Text shown

+++

In some implementations, the practice game scenario for a key event is defined to include a plurality of gameplay metrics and is provided to allow the player to practice for a defined number of times or for as many times as they want to improve and/or refresh their input skills (i.e., build or maintain muscle memory). In some implementations, the practice game scenario is defined with an initial value for the gameplay metrics (e.g., timing requirement, speed, complexity, etc.) that define an initial input requirement, wherein the initial value for the gameplay metrics may depend on the passage of time since the player last played the video game, the input skills (i.e., muscle memory) exhibited by the player, and/or the complexity of input skills required to complete the key event. As the player practices and masters the inputs skills that meet or exceed the initial input requirements and based on the complexity of the key event, a second practice game scenario may be provided with adjustment to one or more gameplay metrics. The process of iterative adjustment to the one or more gameplay metrics of the practice game scenario for subsequent gameplay may continue till the player acquires the input skills required to complete the key event in the game scenario of the video game.

In some implementations, the player is allowed to play the practice game scenario for a defined number of times. After expiration of the defined number of times, the player is provided with the option to resume gameplay of the video game. In some implementations, the defined number of times the player is allowed to play the practice game may be set dynamically based on the input skills (also referred to as “game skills”) of the player, the performance of the player in the practice game scenario, and game skills required to complete the replicated key event, to name a few.

+++

Exercise objective
Return the part of the practice game scenario text that starts at "In some implementations, the player" and ends at "name a few.", copied word for word.

Stored data
+++

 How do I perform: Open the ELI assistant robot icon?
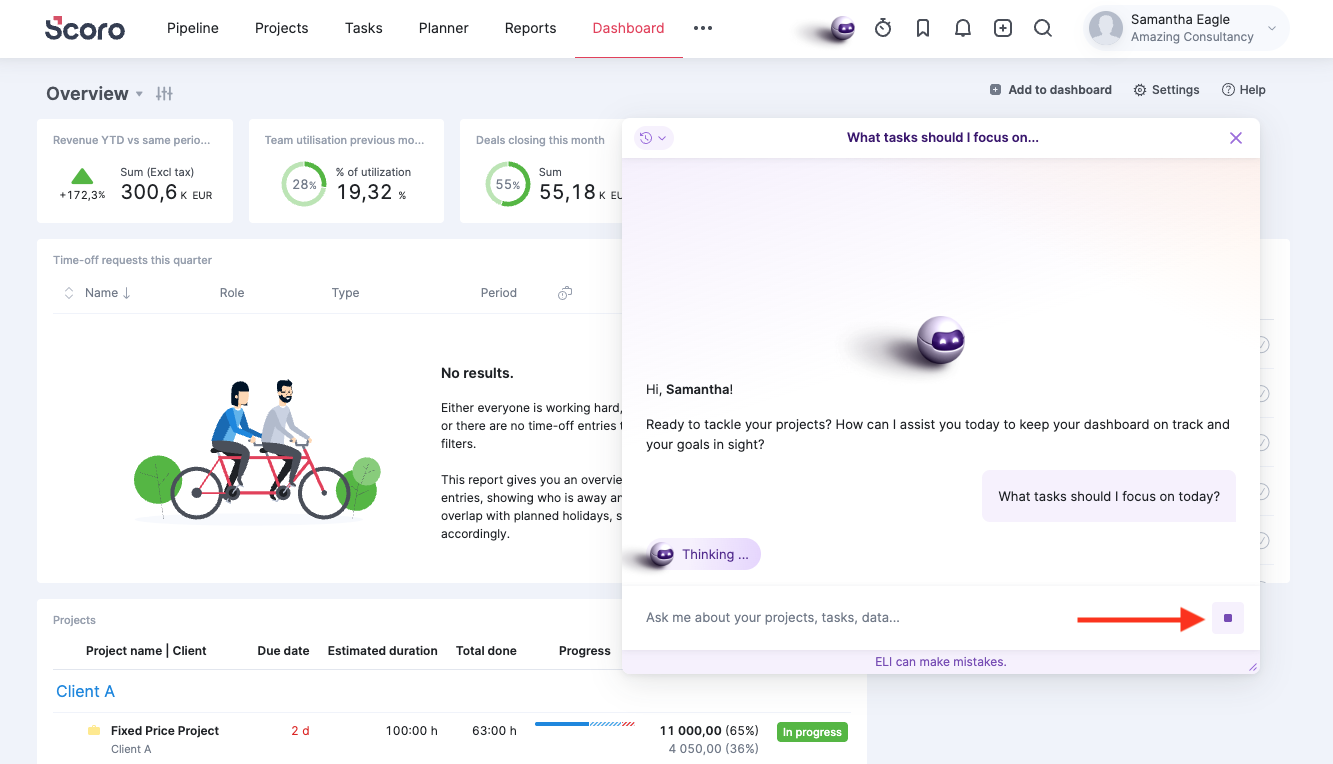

+++

Worked solution
In some implementations, the player is allowed to play the practice game scenario for a defined number of times. After expiration of the defined number of times, the player is provided with the option to resume gameplay of the video game. In some implementations, the defined number of times the player is allowed to play the practice game may be set dynamically based on the input skills (also referred to as “game skills”) of the player, the performance of the player in the practice game scenario, and game skills required to complete the replicated key event, to name a few.